Toksin Pertusis merupakan toksin tipe AB. Toksin ini merupakan proses utama patogenesis Pertusis. Toksin B berikatan dengan sel epitel nasofaring kemudian menginjeksikan toksin A ke dalam sel-sel tersebut.[2] Toksin merupakan sebuah ADP-Ribosyl Transferase yang menginaktivasikan protein G1, dan sebagai akibatnya meningkatkan kadar adenylate cyclase dan peningkatan cAMP.[2]
Dari proses tersebut, nampak manifestasi peningkatan produksi mukus, kerusakan silia, serta infiltrasi sel polimorfonuklear. Kerusakan silia menyebabkan stasis mukus dalam saluran pernapasan, sementara mukus merangsang respon batuk. Keduanya menyebabkan iritasi konstan dari ujung saraf mukosa saluran pernapasan, terbentuknya fokus dominan eksitasi pada pusat batuk, dan menjadi batuk yang berkepanjangan pada pasien. Secara keseluruhan, proses perusakan lokal ditambah dengan hilangnya fungsi protektif sel pernapasan, menghasilkan mikroaspirasi dan gejala batuk. Beberapa substansi biologis untuk mekanisme di atas dapat dilihat pada Tabel 1. [2]

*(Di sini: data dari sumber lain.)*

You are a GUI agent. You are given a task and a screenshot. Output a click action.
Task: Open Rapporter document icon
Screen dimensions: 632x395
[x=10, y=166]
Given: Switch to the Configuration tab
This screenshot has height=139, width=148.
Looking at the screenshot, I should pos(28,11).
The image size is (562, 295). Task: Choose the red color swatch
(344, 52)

Tabel 1. Substansi biologis aktif dan faktor virulensi Bordetella pertussis
Molekul adesi | Toksin | Faktor pelawan Fagosit |
Filamentous hemagglutinin (FHA)* | Sitotoksin trakeal* | Toksin siklase adenilat* |
Pertaktin* | Toksin Pertusis* | Toksin Pertusis* |
Toksin Pertusis | Toksin siklase adenilate* | |
Fimbria | Toksin dermonekrosis | |
Faktor kolonisasi trakeal | Lipopolisakarida |
* Faktor ini memainkan peran yang besar berdasarkan penelitian in vivo dan in vitro.
Setelah infeksi, tubuh akan mengeluarkan antibodi untuk melawan beragam antigen yang telah disebut pada Tabel 1. Komponen-komponen dari antigen ini banyak dimanfaatkan untuk mengembangkan vaksin Pertusis.
Pada kasus fatal (umumnya terdapat pada anak-anak dan bayi), B. pertussis juga dapat ditemukan hingga pada makrofag alveolar dan epitel bersilia di saluran pernapasan. Kemungkinan hal ini yang mendasari batuk yang berkepanjangan. Pertusis toksin yang dikeluarkan untuk destruksi sel lokal juga menyebabkan limfositosis dan hiperinsulinemia, yang kemudian mengakibatkan hipoglikemia anak. Secara khusus, limfositosis dan leukositosis merupakan ciri khas infeksi Pertusis. Hal ini disebabkan, adanya kerusakan terlokalisir pada saluran napas atas yang tidak dapat dicapai oleh limfosit dan leukosit sehingga banyak terakumulasi dalam darah.[2]
Kerusakan pada pertusis terutama disebabkan oleh toksin yang diproduksi bakteri dan bukan oleh bakteri itu sendiri. Bakteri B. pertussis cenderung sudah hilang pada fase paroksismal.[5]